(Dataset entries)

• • • • • • •

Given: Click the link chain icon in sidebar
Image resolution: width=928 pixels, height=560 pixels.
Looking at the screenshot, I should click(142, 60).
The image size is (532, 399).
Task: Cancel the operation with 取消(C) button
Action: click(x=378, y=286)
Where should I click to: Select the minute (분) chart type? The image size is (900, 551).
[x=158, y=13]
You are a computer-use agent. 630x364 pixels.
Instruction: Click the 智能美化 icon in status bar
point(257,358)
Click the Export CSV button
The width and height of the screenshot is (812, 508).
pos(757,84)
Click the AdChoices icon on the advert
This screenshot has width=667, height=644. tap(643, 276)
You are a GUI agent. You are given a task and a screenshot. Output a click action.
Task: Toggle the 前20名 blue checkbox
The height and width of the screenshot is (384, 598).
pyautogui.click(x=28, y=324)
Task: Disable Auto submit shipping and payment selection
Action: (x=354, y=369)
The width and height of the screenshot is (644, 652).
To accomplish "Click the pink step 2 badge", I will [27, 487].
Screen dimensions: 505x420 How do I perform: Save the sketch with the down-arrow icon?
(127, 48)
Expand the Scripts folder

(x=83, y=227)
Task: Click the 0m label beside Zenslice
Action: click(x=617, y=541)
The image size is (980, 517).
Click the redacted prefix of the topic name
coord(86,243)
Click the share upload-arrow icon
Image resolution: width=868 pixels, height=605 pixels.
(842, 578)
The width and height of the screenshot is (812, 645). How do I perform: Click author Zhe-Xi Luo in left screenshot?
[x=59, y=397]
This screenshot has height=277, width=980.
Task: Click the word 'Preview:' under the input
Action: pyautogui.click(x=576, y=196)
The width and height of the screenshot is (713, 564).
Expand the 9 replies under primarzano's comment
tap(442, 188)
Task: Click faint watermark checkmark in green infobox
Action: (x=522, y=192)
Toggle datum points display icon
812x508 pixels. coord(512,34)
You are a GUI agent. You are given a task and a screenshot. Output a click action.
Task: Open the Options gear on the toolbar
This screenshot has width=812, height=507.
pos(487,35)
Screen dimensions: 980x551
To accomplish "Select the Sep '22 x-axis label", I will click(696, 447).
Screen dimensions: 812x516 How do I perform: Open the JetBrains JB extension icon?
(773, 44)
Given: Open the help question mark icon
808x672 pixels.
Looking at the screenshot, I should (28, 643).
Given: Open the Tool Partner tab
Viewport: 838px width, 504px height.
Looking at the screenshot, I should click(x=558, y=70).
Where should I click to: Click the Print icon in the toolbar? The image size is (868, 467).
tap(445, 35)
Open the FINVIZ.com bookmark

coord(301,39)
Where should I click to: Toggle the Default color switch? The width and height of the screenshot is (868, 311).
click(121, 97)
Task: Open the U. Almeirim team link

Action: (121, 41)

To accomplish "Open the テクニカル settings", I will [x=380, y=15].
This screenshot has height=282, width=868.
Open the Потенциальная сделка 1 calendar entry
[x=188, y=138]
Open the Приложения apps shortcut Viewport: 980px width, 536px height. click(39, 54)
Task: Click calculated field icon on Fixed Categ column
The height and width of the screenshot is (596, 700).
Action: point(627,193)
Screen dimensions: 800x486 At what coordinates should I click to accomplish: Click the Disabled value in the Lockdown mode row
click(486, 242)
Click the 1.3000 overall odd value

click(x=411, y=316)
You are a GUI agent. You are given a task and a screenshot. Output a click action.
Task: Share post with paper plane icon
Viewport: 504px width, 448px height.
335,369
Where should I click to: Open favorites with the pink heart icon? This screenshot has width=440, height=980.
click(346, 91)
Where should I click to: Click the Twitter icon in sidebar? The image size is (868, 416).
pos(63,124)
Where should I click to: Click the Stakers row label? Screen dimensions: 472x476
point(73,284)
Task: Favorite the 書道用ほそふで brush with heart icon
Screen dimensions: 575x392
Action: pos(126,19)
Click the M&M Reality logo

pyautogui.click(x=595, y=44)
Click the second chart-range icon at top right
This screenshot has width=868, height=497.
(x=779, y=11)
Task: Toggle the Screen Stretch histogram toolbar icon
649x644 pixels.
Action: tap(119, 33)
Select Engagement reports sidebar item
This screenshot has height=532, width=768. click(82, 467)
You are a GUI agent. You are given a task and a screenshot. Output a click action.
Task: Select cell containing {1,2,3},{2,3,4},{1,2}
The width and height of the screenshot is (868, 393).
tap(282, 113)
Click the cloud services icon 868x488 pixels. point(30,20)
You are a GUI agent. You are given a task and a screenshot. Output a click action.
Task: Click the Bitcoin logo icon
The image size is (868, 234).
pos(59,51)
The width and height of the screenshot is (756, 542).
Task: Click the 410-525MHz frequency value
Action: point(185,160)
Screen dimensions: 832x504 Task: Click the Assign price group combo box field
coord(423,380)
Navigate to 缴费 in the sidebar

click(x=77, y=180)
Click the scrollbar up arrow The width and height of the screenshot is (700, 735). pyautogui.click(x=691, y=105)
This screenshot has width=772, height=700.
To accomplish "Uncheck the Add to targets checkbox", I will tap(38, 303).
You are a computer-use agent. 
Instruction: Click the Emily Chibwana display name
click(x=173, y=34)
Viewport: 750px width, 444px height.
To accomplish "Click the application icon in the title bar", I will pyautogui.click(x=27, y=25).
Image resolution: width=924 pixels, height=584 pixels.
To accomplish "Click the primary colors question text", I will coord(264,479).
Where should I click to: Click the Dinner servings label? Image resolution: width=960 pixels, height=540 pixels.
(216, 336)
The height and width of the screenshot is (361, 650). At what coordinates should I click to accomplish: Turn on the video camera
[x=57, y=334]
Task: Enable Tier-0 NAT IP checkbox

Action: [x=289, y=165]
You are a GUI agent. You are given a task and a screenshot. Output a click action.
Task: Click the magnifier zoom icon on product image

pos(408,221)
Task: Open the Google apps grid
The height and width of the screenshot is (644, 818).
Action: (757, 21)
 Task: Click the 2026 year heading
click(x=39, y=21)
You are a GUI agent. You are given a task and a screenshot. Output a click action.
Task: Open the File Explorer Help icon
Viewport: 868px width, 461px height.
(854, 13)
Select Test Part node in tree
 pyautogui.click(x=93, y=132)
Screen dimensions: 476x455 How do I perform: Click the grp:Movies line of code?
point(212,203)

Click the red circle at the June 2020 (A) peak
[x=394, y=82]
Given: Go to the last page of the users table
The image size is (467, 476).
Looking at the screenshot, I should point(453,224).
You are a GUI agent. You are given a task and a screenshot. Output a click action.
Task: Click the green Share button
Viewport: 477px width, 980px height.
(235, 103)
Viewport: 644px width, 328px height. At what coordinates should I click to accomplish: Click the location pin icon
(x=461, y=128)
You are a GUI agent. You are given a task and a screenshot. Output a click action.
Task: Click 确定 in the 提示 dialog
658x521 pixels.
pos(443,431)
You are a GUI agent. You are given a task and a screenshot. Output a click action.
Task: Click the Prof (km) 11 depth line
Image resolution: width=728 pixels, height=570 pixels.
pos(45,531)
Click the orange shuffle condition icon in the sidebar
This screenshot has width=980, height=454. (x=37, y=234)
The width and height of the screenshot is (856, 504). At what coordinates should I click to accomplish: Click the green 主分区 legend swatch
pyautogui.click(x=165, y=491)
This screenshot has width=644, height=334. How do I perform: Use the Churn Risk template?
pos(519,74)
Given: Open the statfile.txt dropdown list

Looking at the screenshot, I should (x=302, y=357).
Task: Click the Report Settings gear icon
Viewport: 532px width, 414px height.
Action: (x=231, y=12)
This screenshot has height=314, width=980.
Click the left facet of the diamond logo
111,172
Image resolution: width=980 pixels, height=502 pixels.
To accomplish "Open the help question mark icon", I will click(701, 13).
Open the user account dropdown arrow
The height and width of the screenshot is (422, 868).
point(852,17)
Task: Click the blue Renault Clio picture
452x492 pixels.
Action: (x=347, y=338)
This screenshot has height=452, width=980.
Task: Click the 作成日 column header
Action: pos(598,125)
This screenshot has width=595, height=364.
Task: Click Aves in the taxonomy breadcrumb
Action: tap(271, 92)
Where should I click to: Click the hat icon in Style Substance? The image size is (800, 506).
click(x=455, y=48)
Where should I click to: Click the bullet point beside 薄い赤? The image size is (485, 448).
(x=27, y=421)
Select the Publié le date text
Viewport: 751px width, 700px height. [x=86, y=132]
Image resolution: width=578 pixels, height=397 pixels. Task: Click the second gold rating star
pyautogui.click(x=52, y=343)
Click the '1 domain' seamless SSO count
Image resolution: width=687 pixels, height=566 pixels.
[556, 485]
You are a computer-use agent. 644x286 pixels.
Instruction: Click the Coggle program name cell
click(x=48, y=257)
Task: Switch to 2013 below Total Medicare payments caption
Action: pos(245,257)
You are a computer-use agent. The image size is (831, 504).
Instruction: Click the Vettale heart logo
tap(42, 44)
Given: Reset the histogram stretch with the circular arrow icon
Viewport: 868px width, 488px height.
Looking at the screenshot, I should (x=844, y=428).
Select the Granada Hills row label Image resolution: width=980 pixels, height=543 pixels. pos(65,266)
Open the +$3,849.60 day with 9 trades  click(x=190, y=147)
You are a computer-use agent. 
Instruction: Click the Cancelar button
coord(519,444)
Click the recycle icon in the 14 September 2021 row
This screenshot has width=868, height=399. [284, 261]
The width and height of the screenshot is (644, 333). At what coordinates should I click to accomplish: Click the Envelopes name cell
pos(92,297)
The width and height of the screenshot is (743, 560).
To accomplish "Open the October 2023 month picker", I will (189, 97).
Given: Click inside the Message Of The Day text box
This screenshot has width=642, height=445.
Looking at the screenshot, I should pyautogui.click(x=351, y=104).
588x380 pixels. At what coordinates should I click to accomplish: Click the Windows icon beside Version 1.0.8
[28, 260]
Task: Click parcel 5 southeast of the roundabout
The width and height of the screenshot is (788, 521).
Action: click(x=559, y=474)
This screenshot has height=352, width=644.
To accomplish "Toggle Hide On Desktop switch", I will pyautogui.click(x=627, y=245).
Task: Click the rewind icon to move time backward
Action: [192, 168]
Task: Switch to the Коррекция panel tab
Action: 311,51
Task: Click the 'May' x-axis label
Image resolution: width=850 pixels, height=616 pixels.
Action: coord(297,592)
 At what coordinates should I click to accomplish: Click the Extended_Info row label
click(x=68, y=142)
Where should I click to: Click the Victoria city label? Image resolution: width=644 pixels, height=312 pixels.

• • • • • • •

Reprint exactly the lines above that start at the one with "Viewport: 644px width, 328px" and end at the one with "Task: Click the Prof (km) 11 depth line", keeping both and adding none.

■ EXERCISE RESULT ■
Viewport: 644px width, 328px height. At what coordinates should I click to accomplish: Click the location pin icon
(x=461, y=128)
You are a GUI agent. You are given a task and a screenshot. Output a click action.
Task: Click 确定 in the 提示 dialog
658x521 pixels.
pos(443,431)
You are a GUI agent. You are given a task and a screenshot. Output a click action.
Task: Click the Prof (km) 11 depth line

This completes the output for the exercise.